Zobaczyłem twarz, która do mnie się śmiała. Zobaczyłem ciało, które ku mnie zmierzało. Usłyszałem słowo, które przeniknęło mnie na wskroś. Poczułem ciepło powodujące dreszcz. Ile razy tak się czułem? Ile razy tak czułem? Niewiele? Za mało o ten jeden raz? Za dużo aby teraz znów zwracać na to uwagę?

Zwiewność jej znów jest ulotna. Niby muska mnie, tak delikatnie, tak jakby nie chciała abym wiedział o jej obecności. Nie wiem. Znów będę ślepy na Ciebie, choć przyjdziesz. Pewnego dnia zapewne przyjdziesz. I na nic me prośby. Nie, ona nie uderza, ona się chowa po kątach i zakamarkach, każe się szukać. Nie zważa na to, że szukający jest ślepy. Nie zważa na to, że nie dosłyszy. Nie zważa na ułomnych i ich mija. Może też czuje zawód, niezauważona przecież. Może myśli, że to jej wina, czuje się odrzucona.
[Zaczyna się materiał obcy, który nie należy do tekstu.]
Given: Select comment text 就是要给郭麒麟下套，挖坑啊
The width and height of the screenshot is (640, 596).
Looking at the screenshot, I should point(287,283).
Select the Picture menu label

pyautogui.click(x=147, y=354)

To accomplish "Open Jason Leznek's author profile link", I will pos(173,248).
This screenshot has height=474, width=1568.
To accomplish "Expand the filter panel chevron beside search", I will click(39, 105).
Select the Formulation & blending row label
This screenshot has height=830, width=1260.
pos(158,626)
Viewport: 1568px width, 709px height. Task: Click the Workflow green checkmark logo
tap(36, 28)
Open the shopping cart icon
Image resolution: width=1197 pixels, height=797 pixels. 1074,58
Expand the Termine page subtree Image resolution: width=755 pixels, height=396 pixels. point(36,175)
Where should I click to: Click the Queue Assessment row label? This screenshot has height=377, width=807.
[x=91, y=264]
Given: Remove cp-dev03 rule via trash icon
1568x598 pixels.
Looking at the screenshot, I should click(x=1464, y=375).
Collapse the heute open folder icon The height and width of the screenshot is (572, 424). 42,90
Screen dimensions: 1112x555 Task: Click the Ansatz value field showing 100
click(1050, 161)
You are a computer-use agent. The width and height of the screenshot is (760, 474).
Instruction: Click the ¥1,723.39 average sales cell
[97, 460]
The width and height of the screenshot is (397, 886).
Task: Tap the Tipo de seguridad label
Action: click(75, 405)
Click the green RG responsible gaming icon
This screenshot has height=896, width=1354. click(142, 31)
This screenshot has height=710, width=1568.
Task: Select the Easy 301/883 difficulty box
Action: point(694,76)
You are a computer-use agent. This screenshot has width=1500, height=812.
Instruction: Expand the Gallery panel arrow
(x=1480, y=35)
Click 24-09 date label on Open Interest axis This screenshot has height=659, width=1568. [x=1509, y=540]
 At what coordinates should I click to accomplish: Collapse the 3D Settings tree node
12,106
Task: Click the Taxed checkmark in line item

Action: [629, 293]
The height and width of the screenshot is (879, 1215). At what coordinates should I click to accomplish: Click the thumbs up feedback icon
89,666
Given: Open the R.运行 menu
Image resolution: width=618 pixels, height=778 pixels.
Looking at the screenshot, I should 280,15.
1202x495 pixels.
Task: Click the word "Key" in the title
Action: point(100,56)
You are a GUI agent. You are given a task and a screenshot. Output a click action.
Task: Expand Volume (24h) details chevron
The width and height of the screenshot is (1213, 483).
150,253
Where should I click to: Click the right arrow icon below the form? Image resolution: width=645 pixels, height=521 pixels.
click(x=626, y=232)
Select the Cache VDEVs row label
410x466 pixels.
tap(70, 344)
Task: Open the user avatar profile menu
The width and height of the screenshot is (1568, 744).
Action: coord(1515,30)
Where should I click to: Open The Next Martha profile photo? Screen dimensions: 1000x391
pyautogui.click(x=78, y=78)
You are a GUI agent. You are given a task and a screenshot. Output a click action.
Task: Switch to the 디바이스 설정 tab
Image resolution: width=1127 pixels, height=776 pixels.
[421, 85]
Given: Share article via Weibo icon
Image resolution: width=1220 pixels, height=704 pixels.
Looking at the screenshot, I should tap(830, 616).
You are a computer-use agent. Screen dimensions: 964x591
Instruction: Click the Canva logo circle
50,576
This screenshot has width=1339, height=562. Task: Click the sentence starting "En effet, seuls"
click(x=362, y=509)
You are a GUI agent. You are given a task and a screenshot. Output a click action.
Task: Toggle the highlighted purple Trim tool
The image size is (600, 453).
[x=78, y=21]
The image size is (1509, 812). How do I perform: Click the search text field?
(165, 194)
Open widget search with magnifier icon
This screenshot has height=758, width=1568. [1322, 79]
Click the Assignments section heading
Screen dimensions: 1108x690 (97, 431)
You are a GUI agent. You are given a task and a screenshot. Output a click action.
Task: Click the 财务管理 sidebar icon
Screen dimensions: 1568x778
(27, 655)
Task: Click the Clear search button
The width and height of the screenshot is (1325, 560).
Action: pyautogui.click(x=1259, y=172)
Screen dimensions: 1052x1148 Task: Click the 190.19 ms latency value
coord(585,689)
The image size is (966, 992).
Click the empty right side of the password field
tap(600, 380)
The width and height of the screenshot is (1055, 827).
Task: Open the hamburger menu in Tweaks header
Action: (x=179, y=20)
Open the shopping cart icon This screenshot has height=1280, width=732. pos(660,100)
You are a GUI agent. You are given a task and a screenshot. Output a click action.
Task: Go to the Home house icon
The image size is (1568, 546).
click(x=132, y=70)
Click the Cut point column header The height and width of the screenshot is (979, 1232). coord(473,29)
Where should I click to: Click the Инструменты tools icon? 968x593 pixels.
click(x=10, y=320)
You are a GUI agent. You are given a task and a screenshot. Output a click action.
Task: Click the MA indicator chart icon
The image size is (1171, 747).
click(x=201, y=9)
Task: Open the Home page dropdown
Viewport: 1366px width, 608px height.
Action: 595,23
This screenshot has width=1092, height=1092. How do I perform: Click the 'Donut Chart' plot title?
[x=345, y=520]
Czemu nie dostrzegamy, że to my ją ranimy swą obojętnością a nie ona do nas nie przychodzi?

Na kieliszku szron, zaraz wypełni go płyn. Zrobi się rześko, paradoksalnie zrobi się też niewyobrażalnie ciepło. Pierwszy łyk. Tak łatwo można się zatracić w rzeczach prozaicznych.

Codzienność. Minutowy walc Szopena. Budzi mnie. To jest minuta dla Morfeusza, pozwala mu odejść niezauważenie. Błogość kończy się równie szybko jak się zaczęła. Minuta bezmyślnego trwania. Minuta na podjęcie decyzji. Pierwsza minuta nowego dnia.

Wieczór. Nokturn także Szopena. To jest minuta ostatniej myśli, zawsze tej samej. Zawsze wtedy przychodzisz. Składam pocałunek na Twojej powiece, strudzonej i śpiącej. Potem chcę na Ciebie patrzeć. Nokturn. W usypiających myślach usypiasz i Ty.

Polonez A-dur. Szopena. Czy ja zbytnio nie tęsknię. Czy jestem Ogińskim co pożegnał się już ze swoją ukochaną Ojczyzną, czy może dopiero tutaj się z nią witam, tutaj widzę ją lepiej, jakby wyraźniej, z dystansu, którego na co dzień muszę się na nowo uczyć.

Jeżeli miłość jest czerwoną sukienką? Karminowymi ustami, różem policzków? A jeżeli miłość jest szarością Twych oczu? A jeżeli jest pustką moich myśli gdy Cię spotykam, albo gdy mój wzrok Cię odprowadza długo po tym jak odeszłaś? A jeżeli miłość jest zanikającym dźwiękiem Twoich obcasów, tak ledwo słyszalnym, w pustce mrocznych uliczek? A jeżeli miłość w Twym przypadkowym dotyku, który dla mnie nigdy przypadkiem nie jest? I czy stanie się wyobrażanym po tysiąckroć smakiem Twych ust? Czy stanie się tym jednym słowem wypowiedzianym wśród szalonego gwaru? Stanie się, prawda?

Etiuda. Rewolucyjna. Szopena. Niespokojność myśli nieukierunkowanych, zagubionych w odmętach otaczającej nocy. Samotny spacer po pobliskim parku. Wschód słońca zwiastowany śpiewem ptaków. Etiuda, rewolucja uczuć moich.